EXTRAIT À LIRE
Sans une réelle représentativité de ses élus, la Collectivité européenne d'Alsace ne décollera pas
La Collectivité Européenne d'Alsace, malgré la faible portée de ses compétences réelles, n'en représente pas moins un enjeu symbolique majeur pour l'Alsace. Sa capacité à être une étape vers une future Région où la culture, l'identité se superposent avec les pouvoirs administratifs et politiques, va dépendre de la représentativité effective des nouveaux « conseillers d'Alsace ».
Deux variables vont fortement influencer cette représentativité : d'une part le vote et le nombre d'élus pour le Rassemblement national, d'autre part le taux d'abstention aux élections départementales de juin prochain.
Si l'on regarde les élections départementales de 2015, on constate que le FN, à l'époque, avait fait un score non négligeable : 75 391 voix dans le 68, et 95 611 voix dans le 67, soit respectivement 35% et 29 % des exprimés. Malgré ce score, le FN n'avait eu aucun élu. A titre de comparaison, le PS avait eu 8 sièges, rien que dans le Bas-Rhin, avec à peine 9 % des exprimés.
La dynamique politique nationale pour le RN est pour l'instant constante sinon plus forte qu'en 2015. Ce parti peut aussi espérer capitaliser un peu sur la crise des gilets jaunes. Il est possible que ce parti obtienne enfin des sièges à la CEA, ce qui, sur un strict plan électoral, ne serait que justice. Or, malgré certaines nuances récentes du RN sur la question alsacienne, ses dirigeants restent hostiles à une revendication identitaire alsacienne, perçue comme antagoniste avec le nationalisme de leur idéologie. La présence d'élus RN à la CEA serait autant de moins pour une affirmation de l'Alsace comme Région.
Une abstention catastrophique
Une forte abstention possible en juin contribuerait aussi à une faiblesse de la représentativité des élus qui se revendiqueraient, derrière la bannière du Président actuel de la CEA, d'une affirmation alsacienne. En 2015 cette abstention avait été catastrophique : seuls 4 électeurs sur 10 s'étaient rendus aux urnes.
La nouvelle Collectivité d'Alsace n'a semble-t-il pas une image très nette dans l'esprit de l'électorat alsacien, qui a bien du mal à la situer dans l'habituel mille-feuille constitué par l'assemblage Mairie/communauté de communes/département/Collectivité européenne/région/Etat. Rien en tout cas, qui, en ce début de campagne électorale, ne viendrait provoquer un sursaut de mobilisation électorale ou un élan populaire.

CONSIGNE 1
Transcris en liste JSON de chaînes les entrées ci-dessous, du début jusqu'à la ligne contenant "I will 2441,319." incluse, à raison d'une chaîne par ligne et sans les lignes vides.

DONNÉES À TRAITER
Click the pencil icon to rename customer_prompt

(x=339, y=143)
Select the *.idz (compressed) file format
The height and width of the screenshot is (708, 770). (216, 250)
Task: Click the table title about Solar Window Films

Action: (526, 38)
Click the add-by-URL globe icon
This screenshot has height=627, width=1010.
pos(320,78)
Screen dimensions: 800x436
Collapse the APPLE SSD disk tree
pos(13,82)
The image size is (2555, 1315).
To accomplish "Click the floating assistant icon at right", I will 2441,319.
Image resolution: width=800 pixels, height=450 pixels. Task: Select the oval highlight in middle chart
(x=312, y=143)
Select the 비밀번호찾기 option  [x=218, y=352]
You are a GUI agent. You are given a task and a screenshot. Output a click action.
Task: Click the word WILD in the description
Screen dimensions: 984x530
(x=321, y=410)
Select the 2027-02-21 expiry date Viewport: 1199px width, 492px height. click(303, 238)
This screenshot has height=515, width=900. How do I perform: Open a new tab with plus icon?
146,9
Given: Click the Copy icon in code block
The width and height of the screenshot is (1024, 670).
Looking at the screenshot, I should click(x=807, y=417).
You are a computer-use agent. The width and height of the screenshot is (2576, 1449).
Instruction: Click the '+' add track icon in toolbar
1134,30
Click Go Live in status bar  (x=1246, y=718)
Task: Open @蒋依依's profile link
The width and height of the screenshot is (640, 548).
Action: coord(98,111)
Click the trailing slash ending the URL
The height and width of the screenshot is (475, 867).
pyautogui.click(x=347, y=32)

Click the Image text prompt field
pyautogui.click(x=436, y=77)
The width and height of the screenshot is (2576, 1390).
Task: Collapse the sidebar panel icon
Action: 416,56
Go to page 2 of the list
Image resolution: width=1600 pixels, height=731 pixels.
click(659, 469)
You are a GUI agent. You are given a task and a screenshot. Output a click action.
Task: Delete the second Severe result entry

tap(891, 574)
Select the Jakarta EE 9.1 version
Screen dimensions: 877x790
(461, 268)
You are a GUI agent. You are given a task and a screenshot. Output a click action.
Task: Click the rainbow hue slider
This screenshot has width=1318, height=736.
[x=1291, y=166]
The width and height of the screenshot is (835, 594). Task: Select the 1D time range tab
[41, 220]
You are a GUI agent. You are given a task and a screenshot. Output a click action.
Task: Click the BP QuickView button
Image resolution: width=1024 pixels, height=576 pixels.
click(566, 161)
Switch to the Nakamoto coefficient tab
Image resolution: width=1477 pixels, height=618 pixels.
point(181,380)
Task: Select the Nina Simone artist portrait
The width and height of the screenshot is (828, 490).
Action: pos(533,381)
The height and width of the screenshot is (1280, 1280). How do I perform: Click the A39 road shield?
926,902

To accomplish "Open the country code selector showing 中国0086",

CONSIGNE 2
Dis si chacune de ces affirmations concorde avec l'extrait sur la Collectivité européenne d'Alsace en répondant par oui ou par non, et cite les mots exacts de l'extrait qui tranchent.
(a) Aux départementales de 2015, le FN avait obtenu plusieurs élus.
(b) En 2015, seuls quatre électeurs sur dix étaient allés voter.
(c) Le PS avait remporté 8 sièges dans le Bas-Rhin.

CORRIGÉ 1
[
  "Click the pencil icon to rename customer_prompt",
  "(x=339, y=143)",
  "Select the *.idz (compressed) file format",
  "The height and width of the screenshot is (708, 770). (216, 250)",
  "Task: Click the table title about Solar Window Films",
  "Action: (526, 38)",
  "Click the add-by-URL globe icon",
  "This screenshot has height=627, width=1010.",
  "pos(320,78)",
  "Screen dimensions: 800x436",
  "Collapse the APPLE SSD disk tree",
  "pos(13,82)",
  "The image size is (2555, 1315).",
  "To accomplish \"Click the floating assistant icon at right\", I will 2441,319."
]

CORRIGÉ 2
(a) Non : « Malgré ce score, le FN n'avait eu aucun élu. »
(b) Oui : « seuls 4 électeurs sur 10 s'étaient rendus aux urnes. »
(c) Oui : « le PS avait eu 8 sièges, rien que dans le Bas-Rhin »